Q) Is EJBObject and RemoteInterface object one and the same?? or Is EJBObject same as bean instance.??

This seems to be very silly but please clear this.

Thanks in advance!



EJBObject is a remote class (because extends the EJBObject interface, which in turn extends java.rmi.Remote) that is written by the container and that steps in the middle between the client and the bean instance. The bean functionalities are exposed to the client through the bean's component interface, which the EJBObject implements. To the client, the EJBObject (or better, the EJBObject stub) *is* the bean. A remote client get a reference (stub) to the EJBObject and invokes methods on the stub (which also implements the bean's component interface), thinking it's invoking methods directly on the bean instance. The reason is mainly that the bean instance mustn't be a '*remote* object, in other words a client shouldn't be able to invoke directly methods on it (because it could miss the Container services - which is what it's all about), but each business method invocation should pass through the EJBObject (which in the HF book is called the 'bean' bodyguard);

The bean developer (i.e. You), must write the bean class (ensuring that it implements all the methods defined in the component interface, but you should avoid, although technically possible from implementing the component interface), the home and the component interface; the container writes the EJBHome, EJBObject, EJBHome_stub, EJBObject_stub objects, which are the 'interface' the client sees and can work with.

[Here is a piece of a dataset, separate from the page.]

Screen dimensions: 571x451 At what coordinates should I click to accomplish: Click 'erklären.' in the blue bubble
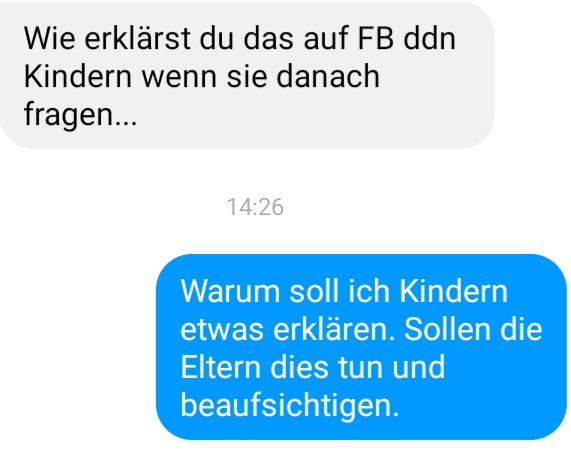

There is then a difference between the bean instance (as a simple object) and the 'fully qualified bean', which is the bean instance once the container has assigned a context to it and invoked the ejbCreate() method (for session beans), or when simply a context has been assigned to it (in case of entity beans). An ordinary java object (let's say the bean class when only the constructor has been invoked), can't do all the things a bean can, but you will learn it along the way.